World powers talked deep into the night seeking to break a deadlock in marathon negotiations with Iran and strike a historic deal to rein in Tehran’s nuclear ambitions.
A new deadline for an agreement is looming tomorrow, and both sides are asking how much longer busy ministers can clear their schedules to hunker down in Vienna as they seek to end a 13-year standoff with the Islamic republic.
“Everything is on the table. It’s now time to decide,” French Foreign Minister Laurent Fabius yesterday warned on the 15th day of the tortuous talks.
Iran and the so-called P5+1 group, including Britain, China, France, Germany, Russia and the United States, are seeking to curtail Tehran’s ability to develop nuclear weapons in exchange for relief from painful sanctions.
Three previous deadlines in this round of talks — June 30, July 7 and July 9 — have already been missed and officials at the negotiations said sanctions and an arms embargo remain key sticking points.
“Ninety-eight percent of the text is finished,” said a source close to the discussions after a flurry of bilateral and multilateral talks throughout Saturday.
Two or three important questions remained, however, including how long any agreement made in Vienna should last, and over the lifting of international sanctions on Iran such as a UN arms embargo, the source added.
“Now there needs to be a political decision.
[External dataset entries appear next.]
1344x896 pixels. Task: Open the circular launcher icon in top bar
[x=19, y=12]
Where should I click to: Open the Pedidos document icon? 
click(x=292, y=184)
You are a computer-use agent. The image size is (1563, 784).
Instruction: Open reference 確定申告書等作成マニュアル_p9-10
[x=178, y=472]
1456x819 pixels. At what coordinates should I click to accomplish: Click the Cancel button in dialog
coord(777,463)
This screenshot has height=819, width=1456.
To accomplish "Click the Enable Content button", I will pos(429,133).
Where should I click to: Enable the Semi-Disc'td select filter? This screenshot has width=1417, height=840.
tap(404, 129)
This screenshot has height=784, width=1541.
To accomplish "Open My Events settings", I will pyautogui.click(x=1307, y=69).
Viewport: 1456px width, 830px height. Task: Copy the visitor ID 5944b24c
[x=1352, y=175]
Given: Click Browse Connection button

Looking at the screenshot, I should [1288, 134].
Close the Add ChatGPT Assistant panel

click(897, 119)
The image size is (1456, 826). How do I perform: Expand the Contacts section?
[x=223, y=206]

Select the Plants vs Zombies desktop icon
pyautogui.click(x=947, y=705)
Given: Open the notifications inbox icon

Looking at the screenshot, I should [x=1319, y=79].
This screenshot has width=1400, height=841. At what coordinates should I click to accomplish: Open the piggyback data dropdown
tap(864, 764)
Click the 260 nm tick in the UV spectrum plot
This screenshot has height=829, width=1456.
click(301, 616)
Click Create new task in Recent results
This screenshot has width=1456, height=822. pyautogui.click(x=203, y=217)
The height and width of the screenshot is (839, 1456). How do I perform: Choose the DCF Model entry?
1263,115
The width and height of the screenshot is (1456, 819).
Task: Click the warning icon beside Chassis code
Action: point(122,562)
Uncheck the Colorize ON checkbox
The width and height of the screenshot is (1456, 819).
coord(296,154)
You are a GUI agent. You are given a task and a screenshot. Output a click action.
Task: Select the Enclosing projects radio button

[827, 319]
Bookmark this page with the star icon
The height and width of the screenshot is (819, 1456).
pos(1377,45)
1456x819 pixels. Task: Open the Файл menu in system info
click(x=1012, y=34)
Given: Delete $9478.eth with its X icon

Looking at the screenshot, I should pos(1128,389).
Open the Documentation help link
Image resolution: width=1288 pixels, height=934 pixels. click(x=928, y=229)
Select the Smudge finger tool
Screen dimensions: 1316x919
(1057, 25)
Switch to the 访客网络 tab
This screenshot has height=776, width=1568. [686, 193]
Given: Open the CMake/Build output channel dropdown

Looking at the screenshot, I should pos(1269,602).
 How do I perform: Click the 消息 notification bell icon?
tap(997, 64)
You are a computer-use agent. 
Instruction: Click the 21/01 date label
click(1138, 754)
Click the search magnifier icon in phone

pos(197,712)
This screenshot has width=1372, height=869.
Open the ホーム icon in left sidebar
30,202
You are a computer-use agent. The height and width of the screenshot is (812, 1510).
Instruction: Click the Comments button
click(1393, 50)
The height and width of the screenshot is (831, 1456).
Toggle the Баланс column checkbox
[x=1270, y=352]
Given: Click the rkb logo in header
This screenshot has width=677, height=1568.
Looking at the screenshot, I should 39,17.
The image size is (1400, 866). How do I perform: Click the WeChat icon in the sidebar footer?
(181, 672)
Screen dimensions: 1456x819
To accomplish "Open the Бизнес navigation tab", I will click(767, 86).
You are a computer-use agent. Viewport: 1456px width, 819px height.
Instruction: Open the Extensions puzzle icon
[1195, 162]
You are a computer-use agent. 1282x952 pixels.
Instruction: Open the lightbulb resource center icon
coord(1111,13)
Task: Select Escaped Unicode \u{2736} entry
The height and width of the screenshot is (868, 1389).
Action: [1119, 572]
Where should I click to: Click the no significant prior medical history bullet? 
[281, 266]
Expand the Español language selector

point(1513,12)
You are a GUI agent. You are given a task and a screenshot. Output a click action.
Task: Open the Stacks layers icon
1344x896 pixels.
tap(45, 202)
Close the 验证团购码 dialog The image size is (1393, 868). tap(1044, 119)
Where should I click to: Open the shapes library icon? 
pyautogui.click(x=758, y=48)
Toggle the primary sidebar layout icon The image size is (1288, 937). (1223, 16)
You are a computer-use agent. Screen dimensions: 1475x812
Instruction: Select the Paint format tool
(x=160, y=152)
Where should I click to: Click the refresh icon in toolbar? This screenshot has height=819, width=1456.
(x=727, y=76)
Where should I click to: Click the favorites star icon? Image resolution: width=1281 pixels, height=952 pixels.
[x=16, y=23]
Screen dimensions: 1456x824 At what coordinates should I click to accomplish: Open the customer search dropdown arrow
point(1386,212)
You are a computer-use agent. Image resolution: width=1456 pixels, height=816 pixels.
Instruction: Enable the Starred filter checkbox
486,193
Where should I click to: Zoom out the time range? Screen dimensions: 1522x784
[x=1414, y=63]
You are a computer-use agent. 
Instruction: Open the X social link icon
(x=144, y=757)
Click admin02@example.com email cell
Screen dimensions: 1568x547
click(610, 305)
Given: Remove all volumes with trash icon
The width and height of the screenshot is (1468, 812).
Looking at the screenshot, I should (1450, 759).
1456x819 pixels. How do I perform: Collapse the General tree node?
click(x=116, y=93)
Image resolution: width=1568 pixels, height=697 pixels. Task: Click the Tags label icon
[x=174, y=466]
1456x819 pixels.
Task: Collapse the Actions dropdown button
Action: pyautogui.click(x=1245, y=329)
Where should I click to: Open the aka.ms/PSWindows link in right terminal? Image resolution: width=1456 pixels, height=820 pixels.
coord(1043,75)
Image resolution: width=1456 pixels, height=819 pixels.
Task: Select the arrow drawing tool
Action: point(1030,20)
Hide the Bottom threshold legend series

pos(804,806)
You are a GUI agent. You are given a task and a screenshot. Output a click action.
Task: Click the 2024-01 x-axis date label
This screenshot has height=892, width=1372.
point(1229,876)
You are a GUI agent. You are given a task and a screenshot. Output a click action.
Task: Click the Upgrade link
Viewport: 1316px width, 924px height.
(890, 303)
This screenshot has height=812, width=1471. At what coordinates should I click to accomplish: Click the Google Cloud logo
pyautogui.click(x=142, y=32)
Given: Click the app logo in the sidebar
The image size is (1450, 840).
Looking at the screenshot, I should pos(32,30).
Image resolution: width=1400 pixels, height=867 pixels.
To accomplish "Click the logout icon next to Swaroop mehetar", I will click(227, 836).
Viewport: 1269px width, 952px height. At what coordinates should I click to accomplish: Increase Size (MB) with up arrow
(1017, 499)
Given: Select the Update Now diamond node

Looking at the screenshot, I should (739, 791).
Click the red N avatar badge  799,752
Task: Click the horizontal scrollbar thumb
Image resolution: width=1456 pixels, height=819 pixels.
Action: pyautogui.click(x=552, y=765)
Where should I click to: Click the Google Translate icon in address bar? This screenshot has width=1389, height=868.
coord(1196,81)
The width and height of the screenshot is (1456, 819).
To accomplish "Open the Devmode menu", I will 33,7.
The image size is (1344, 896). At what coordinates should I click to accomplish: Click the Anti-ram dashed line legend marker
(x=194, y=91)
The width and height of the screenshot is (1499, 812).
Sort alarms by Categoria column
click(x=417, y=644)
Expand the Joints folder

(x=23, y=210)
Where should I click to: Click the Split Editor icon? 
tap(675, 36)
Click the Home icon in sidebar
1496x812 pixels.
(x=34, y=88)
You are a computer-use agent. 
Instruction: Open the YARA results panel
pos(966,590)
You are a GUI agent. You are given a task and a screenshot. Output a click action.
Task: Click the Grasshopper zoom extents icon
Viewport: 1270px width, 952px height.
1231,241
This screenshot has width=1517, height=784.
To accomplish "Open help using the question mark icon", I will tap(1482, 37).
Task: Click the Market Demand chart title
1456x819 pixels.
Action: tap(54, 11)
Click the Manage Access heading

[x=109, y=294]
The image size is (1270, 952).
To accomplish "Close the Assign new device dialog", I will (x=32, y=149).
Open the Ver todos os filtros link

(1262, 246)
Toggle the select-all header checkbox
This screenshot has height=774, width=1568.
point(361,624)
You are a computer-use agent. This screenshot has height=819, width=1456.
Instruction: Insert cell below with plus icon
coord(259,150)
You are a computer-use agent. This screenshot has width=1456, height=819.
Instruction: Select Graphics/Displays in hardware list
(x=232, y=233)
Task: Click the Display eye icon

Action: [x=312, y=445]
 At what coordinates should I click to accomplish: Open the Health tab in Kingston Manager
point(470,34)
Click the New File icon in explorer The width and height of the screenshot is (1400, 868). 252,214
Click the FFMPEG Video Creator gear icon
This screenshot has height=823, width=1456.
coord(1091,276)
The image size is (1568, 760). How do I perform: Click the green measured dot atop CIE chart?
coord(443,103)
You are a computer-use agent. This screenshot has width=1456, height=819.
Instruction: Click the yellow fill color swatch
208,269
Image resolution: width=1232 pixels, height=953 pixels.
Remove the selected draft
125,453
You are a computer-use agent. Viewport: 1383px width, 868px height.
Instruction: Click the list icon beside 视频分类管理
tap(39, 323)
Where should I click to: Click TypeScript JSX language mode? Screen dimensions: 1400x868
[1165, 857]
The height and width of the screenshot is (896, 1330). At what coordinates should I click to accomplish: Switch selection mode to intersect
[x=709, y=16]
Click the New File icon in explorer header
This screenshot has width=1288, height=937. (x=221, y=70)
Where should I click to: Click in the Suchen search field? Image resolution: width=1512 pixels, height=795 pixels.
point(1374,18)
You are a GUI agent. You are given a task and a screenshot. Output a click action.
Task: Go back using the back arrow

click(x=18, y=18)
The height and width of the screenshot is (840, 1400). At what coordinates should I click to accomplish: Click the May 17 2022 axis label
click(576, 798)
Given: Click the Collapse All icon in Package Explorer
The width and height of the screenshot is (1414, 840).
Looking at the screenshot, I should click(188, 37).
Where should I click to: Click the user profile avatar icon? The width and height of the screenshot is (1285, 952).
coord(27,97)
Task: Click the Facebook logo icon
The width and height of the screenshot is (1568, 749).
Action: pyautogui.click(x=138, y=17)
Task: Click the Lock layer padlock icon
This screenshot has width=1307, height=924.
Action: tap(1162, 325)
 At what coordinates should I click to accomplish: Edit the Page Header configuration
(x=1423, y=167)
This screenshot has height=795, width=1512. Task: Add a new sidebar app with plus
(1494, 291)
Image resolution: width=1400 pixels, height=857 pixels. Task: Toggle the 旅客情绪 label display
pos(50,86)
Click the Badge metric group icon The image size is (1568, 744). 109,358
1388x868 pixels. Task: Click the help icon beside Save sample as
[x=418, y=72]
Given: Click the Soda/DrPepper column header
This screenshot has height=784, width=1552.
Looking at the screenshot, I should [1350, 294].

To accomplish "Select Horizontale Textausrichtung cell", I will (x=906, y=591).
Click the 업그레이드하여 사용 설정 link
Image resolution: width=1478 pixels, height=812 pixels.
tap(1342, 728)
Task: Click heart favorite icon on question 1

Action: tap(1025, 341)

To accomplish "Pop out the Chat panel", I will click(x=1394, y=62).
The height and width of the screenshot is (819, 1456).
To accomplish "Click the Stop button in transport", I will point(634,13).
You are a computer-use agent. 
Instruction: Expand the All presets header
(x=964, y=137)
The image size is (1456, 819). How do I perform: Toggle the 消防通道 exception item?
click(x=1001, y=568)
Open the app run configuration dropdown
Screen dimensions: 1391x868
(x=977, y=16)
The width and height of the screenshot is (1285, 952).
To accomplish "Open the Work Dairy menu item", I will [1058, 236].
And if that is taken things could quickly” progress, the person said.
US Secretary of State John Kerry tweeted that there were still “difficult issues to resolve” after emerging from almost 90 minutes of talks with his Iranian counterpart Mohammad Javad Zarif and EU foreign policy chief Federica Mogherini.
The three met again later in the evening, in between two meetings of the P5+1 group, which ended just before midnight.
Kerry had spoken earlier by telephone with Russian Foreign Minister Sergei Lavrov, but it remained unclear when Lavrov would return to the Austrian capital.
Under the parameters of a framework deal reached in Lausanne in April, Iran is to slash the number of its centrifuges from more than 19,000 to just over 6,000 and cut its stocks of enriched uranium, which can be used to make a bomb, from more than seven tonnes to about 350 kilos.
The aim is to ensure that it would take Iran at least a year — from an estimated two to three months currently — to acquire enough fissile material to build a bomb.
But for weeks experts have been wrangling over exactly how to implement the Lausanne guidelines.